» **ASSIGNED TASK**: Restate the records below word for word.

» **PROVIDED DATA**:
--- --- ---
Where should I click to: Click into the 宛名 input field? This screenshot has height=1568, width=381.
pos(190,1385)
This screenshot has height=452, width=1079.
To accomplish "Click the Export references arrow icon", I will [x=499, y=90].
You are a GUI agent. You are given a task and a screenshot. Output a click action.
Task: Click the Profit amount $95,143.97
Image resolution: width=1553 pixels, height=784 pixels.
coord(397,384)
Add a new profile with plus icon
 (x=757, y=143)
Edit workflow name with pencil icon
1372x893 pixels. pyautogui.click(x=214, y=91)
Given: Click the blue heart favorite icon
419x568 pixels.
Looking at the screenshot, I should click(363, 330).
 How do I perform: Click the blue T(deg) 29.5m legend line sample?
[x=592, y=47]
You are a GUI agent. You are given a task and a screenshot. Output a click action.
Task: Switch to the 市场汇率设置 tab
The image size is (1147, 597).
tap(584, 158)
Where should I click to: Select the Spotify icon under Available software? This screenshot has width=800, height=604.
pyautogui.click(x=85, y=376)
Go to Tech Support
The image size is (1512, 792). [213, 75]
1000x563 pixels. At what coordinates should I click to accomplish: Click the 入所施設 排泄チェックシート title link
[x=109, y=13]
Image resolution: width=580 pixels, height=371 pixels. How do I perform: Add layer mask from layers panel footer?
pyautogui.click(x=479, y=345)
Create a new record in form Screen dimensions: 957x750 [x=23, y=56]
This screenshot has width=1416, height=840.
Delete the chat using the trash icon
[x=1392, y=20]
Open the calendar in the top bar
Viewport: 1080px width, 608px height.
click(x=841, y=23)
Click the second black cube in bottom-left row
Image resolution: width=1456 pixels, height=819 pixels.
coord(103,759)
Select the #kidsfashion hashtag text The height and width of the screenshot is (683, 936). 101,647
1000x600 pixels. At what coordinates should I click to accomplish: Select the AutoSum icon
--- --- ---
» **OUTPUT BELOW**:
Where should I click to: Click into the 宛名 input field? This screenshot has height=1568, width=381.
pos(190,1385)
This screenshot has height=452, width=1079.
To accomplish "Click the Export references arrow icon", I will [x=499, y=90].
You are a GUI agent. You are given a task and a screenshot. Output a click action.
Task: Click the Profit amount $95,143.97
Image resolution: width=1553 pixels, height=784 pixels.
coord(397,384)
Add a new profile with plus icon
 (x=757, y=143)
Edit workflow name with pencil icon
1372x893 pixels. pyautogui.click(x=214, y=91)
Given: Click the blue heart favorite icon
419x568 pixels.
Looking at the screenshot, I should click(363, 330).
 How do I perform: Click the blue T(deg) 29.5m legend line sample?
[x=592, y=47]
You are a GUI agent. You are given a task and a screenshot. Output a click action.
Task: Switch to the 市场汇率设置 tab
The image size is (1147, 597).
tap(584, 158)
Where should I click to: Select the Spotify icon under Available software? This screenshot has width=800, height=604.
pyautogui.click(x=85, y=376)
Go to Tech Support
The image size is (1512, 792). [213, 75]
1000x563 pixels. At what coordinates should I click to accomplish: Click the 入所施設 排泄チェックシート title link
[x=109, y=13]
Image resolution: width=580 pixels, height=371 pixels. How do I perform: Add layer mask from layers panel footer?
pyautogui.click(x=479, y=345)
Create a new record in form Screen dimensions: 957x750 [x=23, y=56]
This screenshot has width=1416, height=840.
Delete the chat using the trash icon
[x=1392, y=20]
Open the calendar in the top bar
Viewport: 1080px width, 608px height.
click(x=841, y=23)
Click the second black cube in bottom-left row
Image resolution: width=1456 pixels, height=819 pixels.
coord(103,759)
Select the #kidsfashion hashtag text The height and width of the screenshot is (683, 936). 101,647
1000x600 pixels. At what coordinates should I click to accomplish: Select the AutoSum icon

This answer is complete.